- **Fragment tekstu**
= = = =
Ryszard Grajek zapowiadał – będą niespodzianki… Ale nie podejrzewaliśmy, że 10. Festiwal Poezji Słowiańskiej Czechowice-Dziedzice będzie ostatnią edycją tego interesującego wydarzenia. „Trzeba wiedzieć, kiedy zejść ze sceny” zakomunikował nasz ulubiony dyrektor festiwalu.
Wcześniej jednak odbyły się wszystkie zaplanowane spotkania, wizyty w szkołach, konferencje, prezentacje autorskie, gale, benefis pracy twórczej Ryszarda.
Wieczorne poetów rozmowy oscylowały wokół wydarzeń bieżących w kraju, na świecie, w literaturze. Lampka wina, drobne drinki, gitara, śpiew… wszystko złożyło się na niepowtarzalną atmosferę, którą wszyscy bywalcy tak lubią. Zdjęć robiłam chyba nieco mniej niż zwykle, skupiając się na pogawędkach z niewidzianymi jakiś czas poetami, chłonięciu ciepła jesieni i życzliwości gospodarzy festiwalu.
= = = =
(Zapisy położenia elementów na ekranie)
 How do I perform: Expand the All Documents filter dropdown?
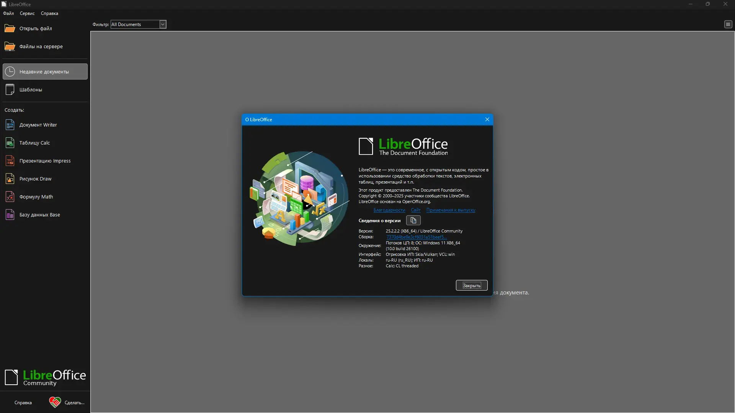(162, 24)
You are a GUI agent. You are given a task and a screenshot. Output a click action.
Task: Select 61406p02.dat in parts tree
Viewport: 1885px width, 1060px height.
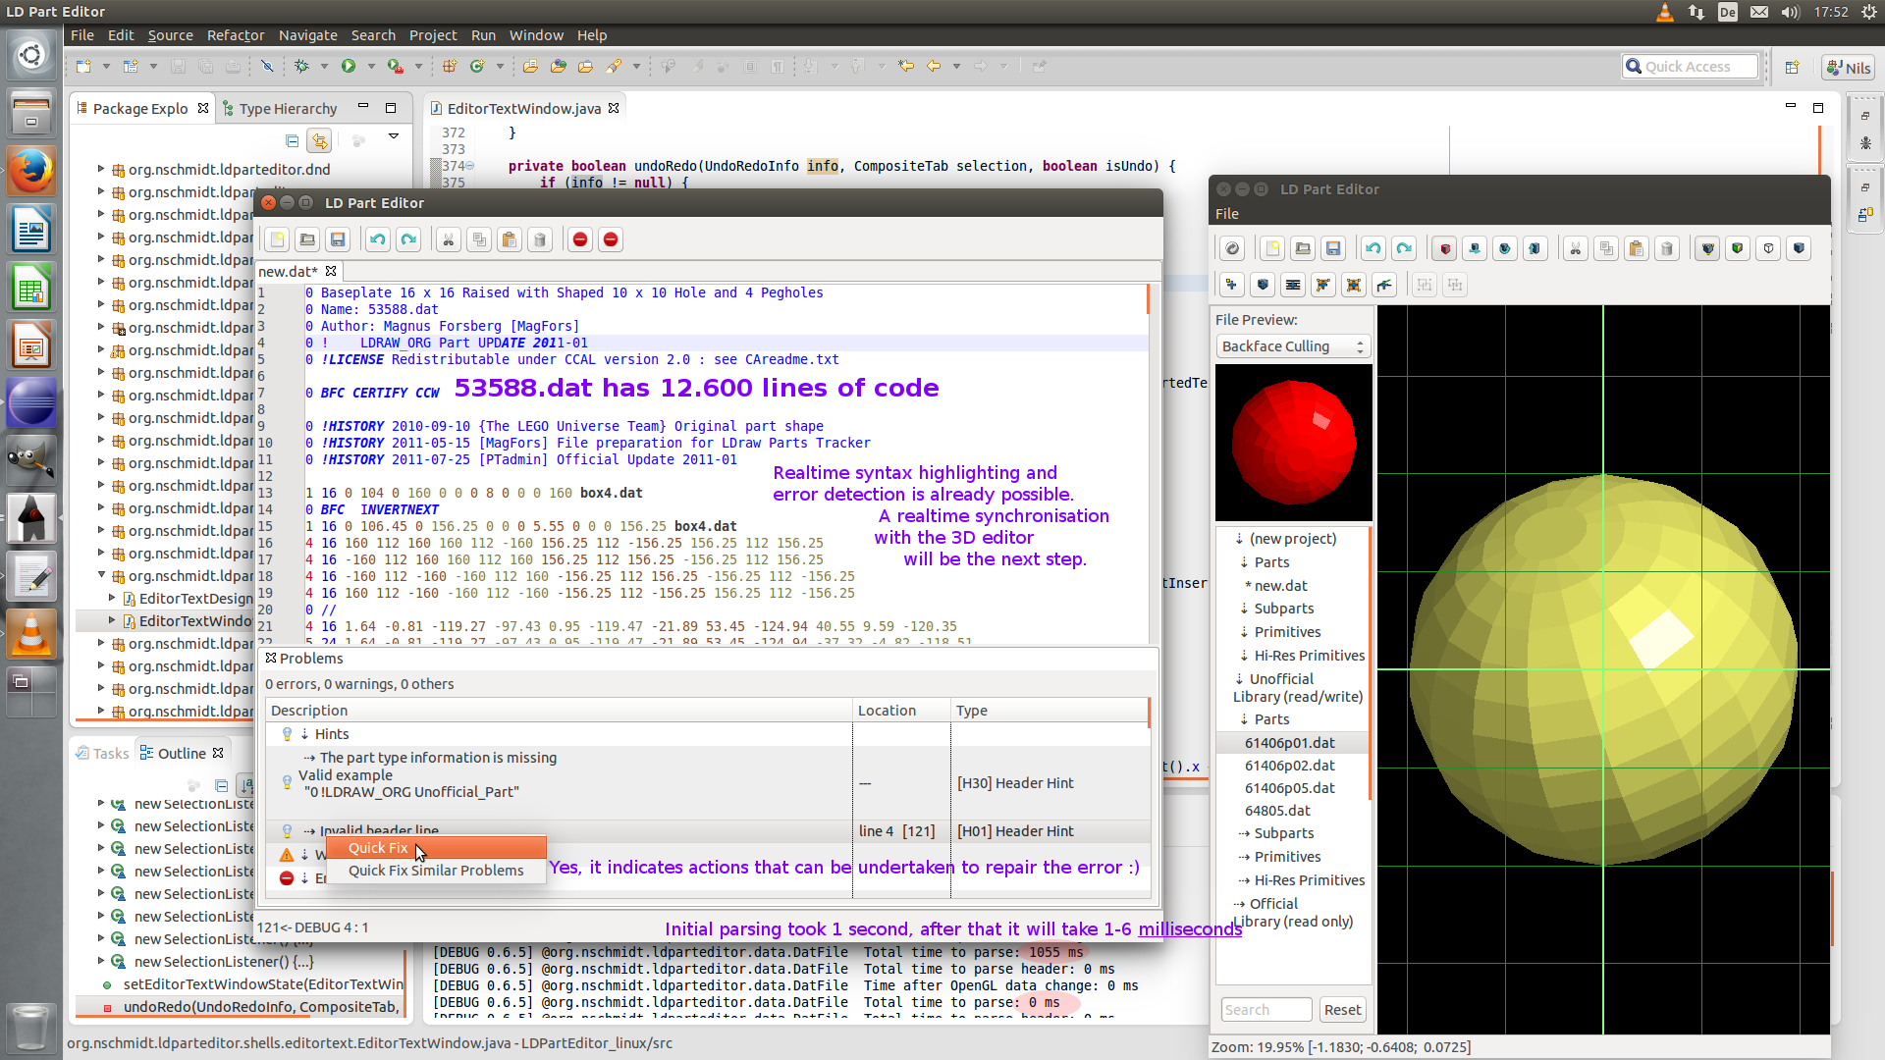point(1289,766)
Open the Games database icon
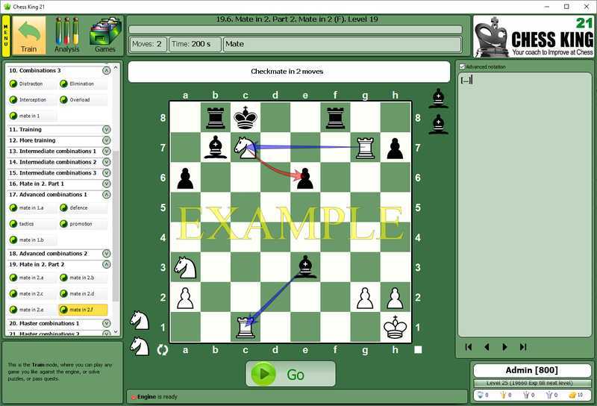 (104, 35)
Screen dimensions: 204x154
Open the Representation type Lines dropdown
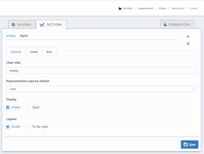(x=101, y=89)
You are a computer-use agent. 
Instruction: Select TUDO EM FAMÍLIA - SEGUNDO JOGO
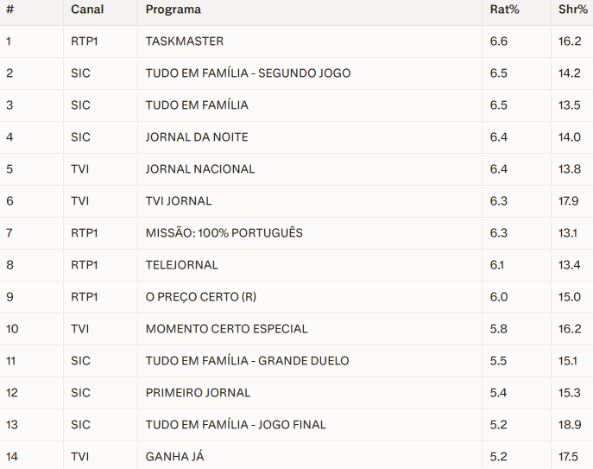pyautogui.click(x=248, y=73)
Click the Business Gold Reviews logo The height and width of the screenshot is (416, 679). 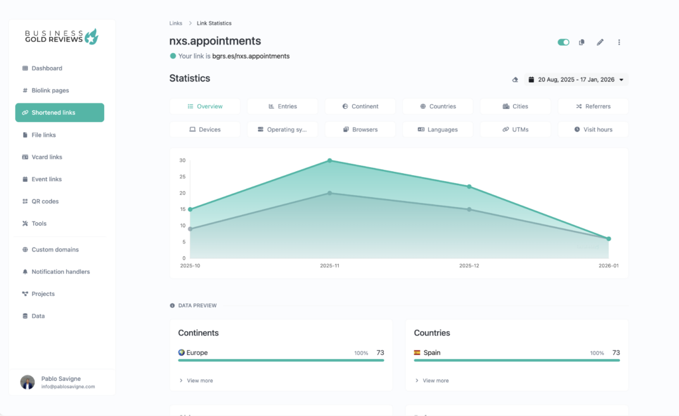(x=61, y=36)
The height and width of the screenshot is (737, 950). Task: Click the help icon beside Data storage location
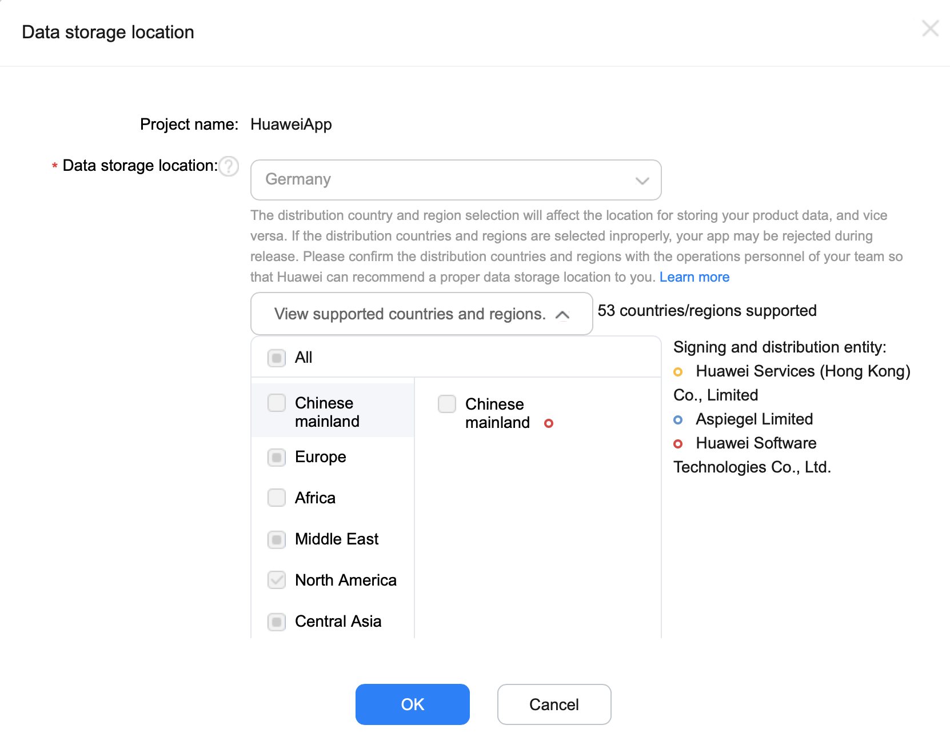(229, 166)
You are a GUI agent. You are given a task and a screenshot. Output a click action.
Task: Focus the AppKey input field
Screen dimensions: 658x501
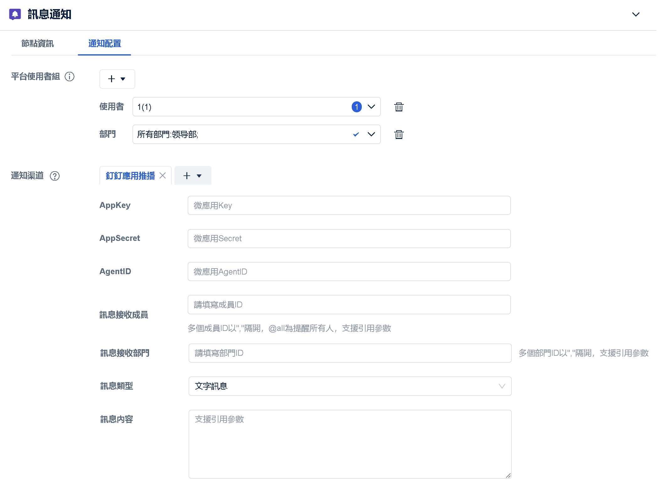point(349,205)
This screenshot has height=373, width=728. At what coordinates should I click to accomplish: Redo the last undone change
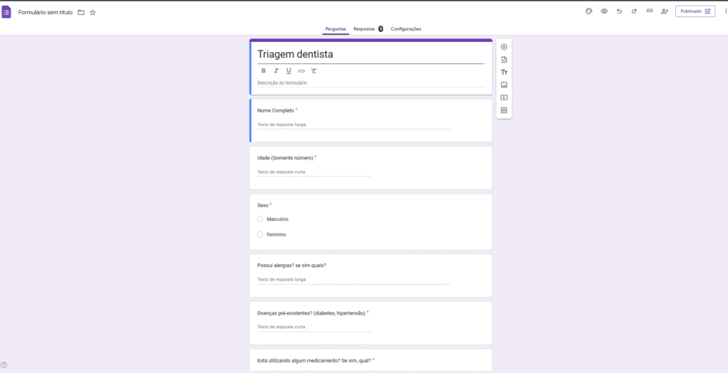(x=634, y=11)
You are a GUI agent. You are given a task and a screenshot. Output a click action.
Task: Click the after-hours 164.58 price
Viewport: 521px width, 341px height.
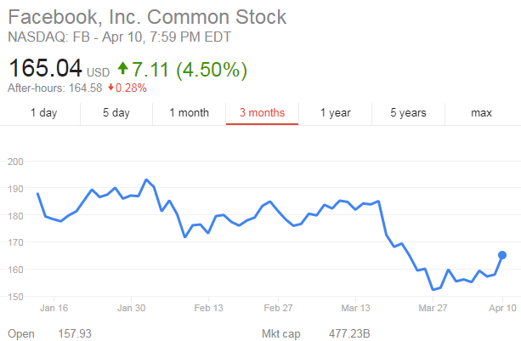point(85,88)
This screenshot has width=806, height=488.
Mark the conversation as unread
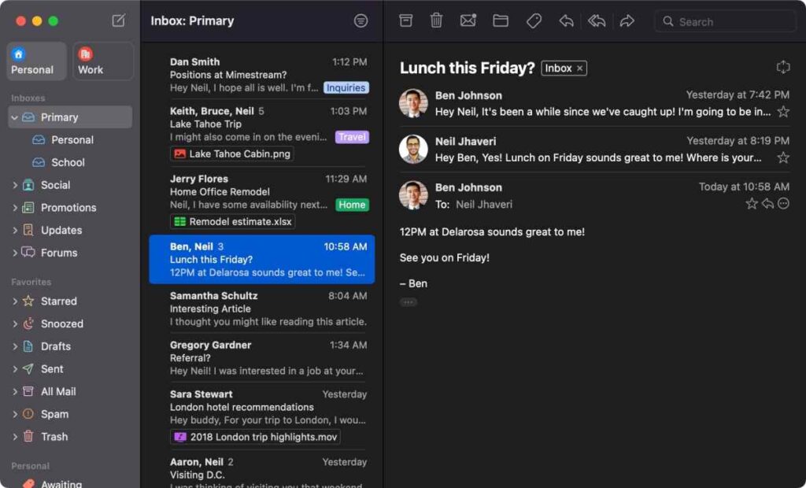[x=468, y=20]
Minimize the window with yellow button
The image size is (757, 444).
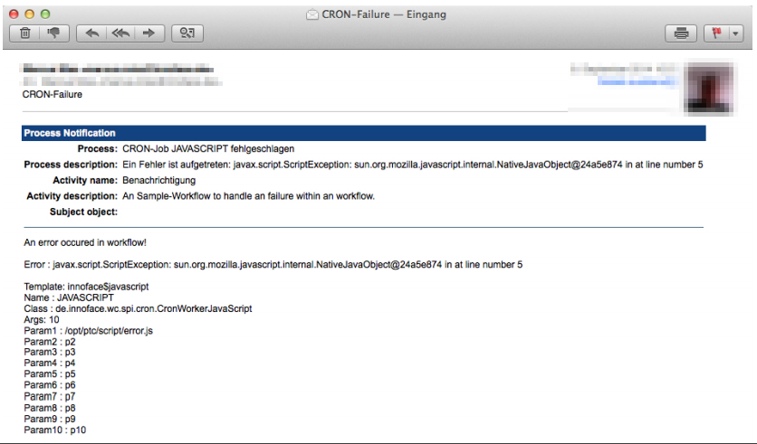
= = = =
- **Szczegóły zadania**
Przytocz bez zmian fragment tekstu o Festiwalu Poezji Słowiańskiej od słów „Wieczorne poetów rozmowy” aż po „życzliwości gospodarzy festiwalu.” włącznie. Materiał nie odgrywa tu żadnej roli.

- **Pełna odpowiedź**
Wieczorne poetów rozmowy oscylowały wokół wydarzeń bieżących w kraju, na świecie, w literaturze. Lampka wina, drobne drinki, gitara, śpiew… wszystko złożyło się na niepowtarzalną atmosferę, którą wszyscy bywalcy tak lubią. Zdjęć robiłam chyba nieco mniej niż zwykle, skupiając się na pogawędkach z niewidzianymi jakiś czas poetami, chłonięciu ciepła jesieni i życzliwości gospodarzy festiwalu.